Research output: Contribution to journalArticlepeer-review

26 Scopus citations

Abstract

Background: Inhaled corticosteroids are the preferred therapy in persistent asthma. Dry powder inhalers (DPIs) generate a larger particle size compared with metered-dose inhalers (MDIs), which affects pulmonary deposition, bioavailability, and subsequent systemic effects of fluticasone propionate (fluticasone). Objective: To examine the relationship of fluticasone pharmacokinetics and cortisol suppression for 2 fluticasone formulations (DPI and MDI) administered in adults over 1-week and 6-week treatment periods.
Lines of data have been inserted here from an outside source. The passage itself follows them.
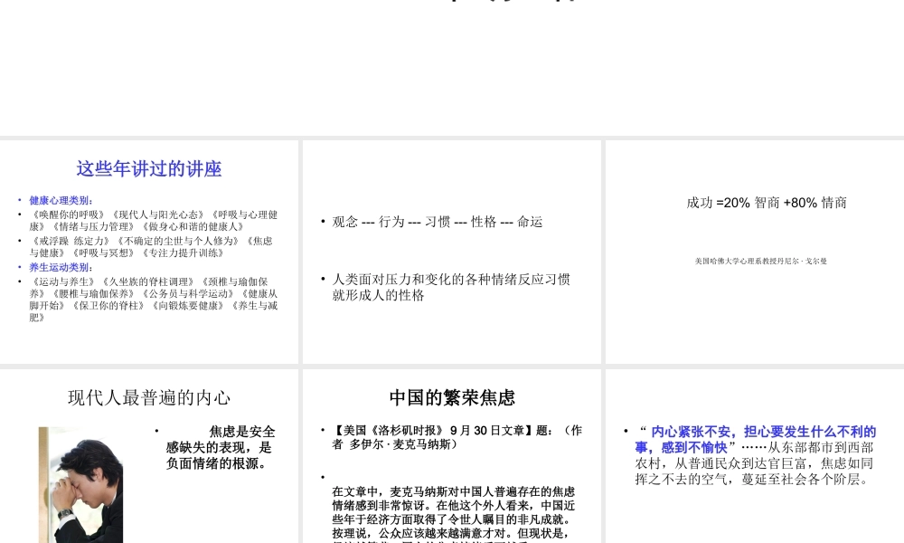Click the photo of the worried man
The height and width of the screenshot is (543, 904).
[80, 484]

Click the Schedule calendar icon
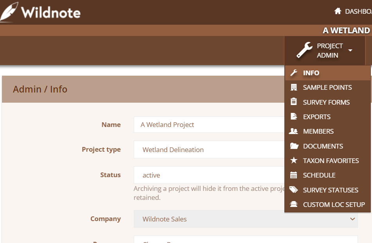click(x=293, y=175)
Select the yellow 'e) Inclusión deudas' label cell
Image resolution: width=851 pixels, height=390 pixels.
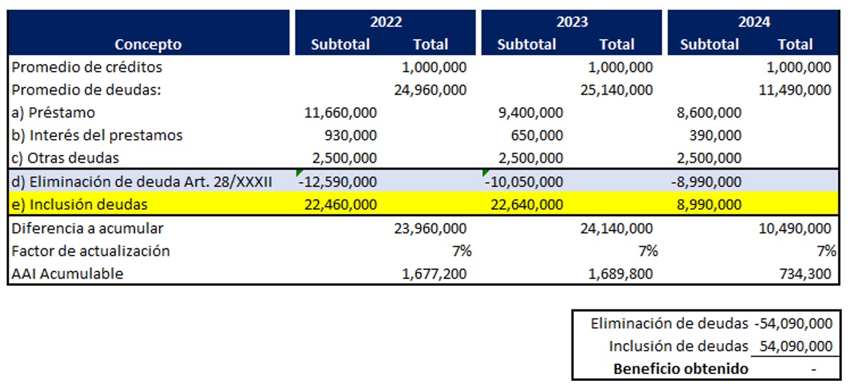tap(80, 204)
Methods: Two previous studies conducted in adults by the Asthma Clinical Research Network examined relative efficacy and systemic effect of fluticasone from MDI and DPI. Sample sets (n = 33) were analyzed for fluticasone after administration of 352 μg from the MDI, and 400 μg from the DPI formulation, twice daily, after a 1-week treatment period. The second study's sample sets (n = 9) were analyzed for fluticasone after 6 weeks therapy at 352 μg twice daily from the MDI formulation, allowing achievement of steady state. Results: ANOVA revealed a significant trend of increasing fluticasone area under the curve from 0 to time t (AUC0→t) when comparing DPI with MDI for 1 week with MDI for 6 weeks (P < .0001). Similarly, ANOVA revealed increasing cortisol suppression between these groups (P = .007). Linear regression demonstrated that increasing fluticasone AUC0→t was significantly correlated with cortisol suppression (P < .0001; r2 = 0.41). MDI for 6 weeks showed increasing fluticasone AUC (P = .0008, t test) compared with MDI for 1 week, suggesting accumulation. Conclusion: Fluticasone plasma concentrations are significantly greater after MDI compared with DPI, and cortisol suppression is associated with fluticasone plasma concentrations. Accumulation of fluticasone concentrations suggests that time to steady state exceeds 1 week of treatment with MDI.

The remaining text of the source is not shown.